Per 1 januari 2018 is de Wet op het notarisambt (Wna) gewijzigd (Wet doorberekening kosten toezicht en tuchtrecht juridische beroepen). In verband met deze wijziging van de Wna heeft dit hof per 1 januari 2018 de Tijdelijke richtlijn kostenveroordeling notaris- en gerechtsdeurwaarderskamer Gerechtshof Amsterdam (Staatscourant 2017 nr. 75085; hierna: de richtlijn) vastgesteld, die geldt voor beroepschriften die vanaf die datum bij het hof worden ingediend.
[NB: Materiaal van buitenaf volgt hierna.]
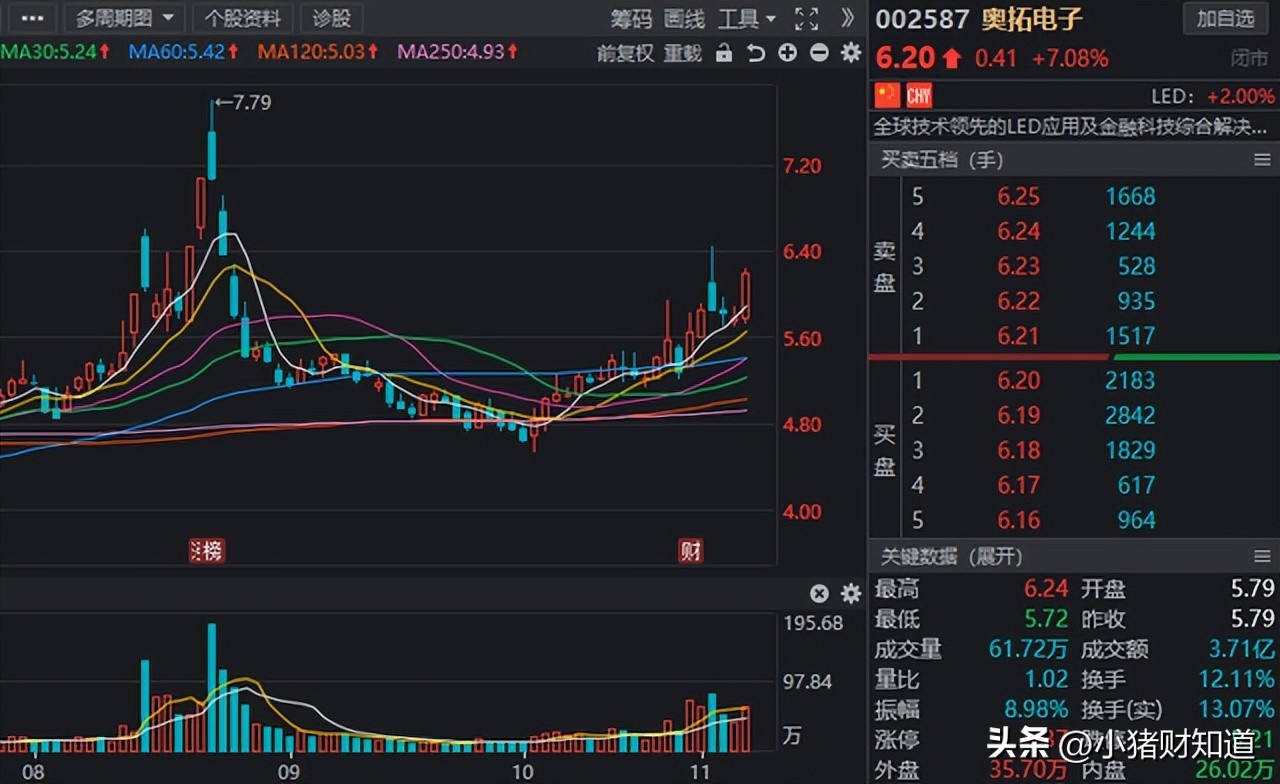
Task: Zoom in on the candlestick chart with plus icon
Action: click(x=787, y=52)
Het beroepschrift in deze zaak is ingediend na 1 januari 2018 (op 9 januari 2019), derhalve na de wijziging van de Wna.
6.19.
Nu het hof de klacht (gedeeltelijk) gegrond verklaart, stelt het hof vast dat de notaris op grond van de artikelen 99 lid 5 Wna jo. 107 lid 3 Wna het door klaagster betaalde griffierecht in hoger beroep aan haar dient te vergoeden.
6.20.
De notaris dient de kosten van klaagster in hoger beroep binnen vier weken na deze uitspraak aan klaagster te voldoen, hetgeen kan geschieden door betaling op een daartoe door klaagster aan de notaris op te geven rekeningnummer.
6.21.
Het hiervoor overwogene leidt tot de volgende beslissing.

7.Beslissing

Het hof:
vernietigt de bestreden beslissing, maar slechts voor zover daarbij onderdeel 1 van de door klaagster ingediende klacht ongegrond is verklaard;
en in zoverre opnieuw rechtdoende:
verklaart onderdeel 1 van de door klaagster ingediende klacht gegrond;
ziet af van de oplegging van een maatregel;
bevestigt de bestreden beslissing voor het overige;
veroordeelt de notaris tot betaling aan klaagster van haar kosten in hoger beroep, bestaande uit € 50,- aan griffierecht, binnen vier weken na heden.
Deze beslissing is gegeven door mrs. G.C.C. Lewin, A.D.R.M. Boumans en J.L.G.M. Mertens en in het openbaar uitgesproken op 17 september 2019 door de rolraadsheer.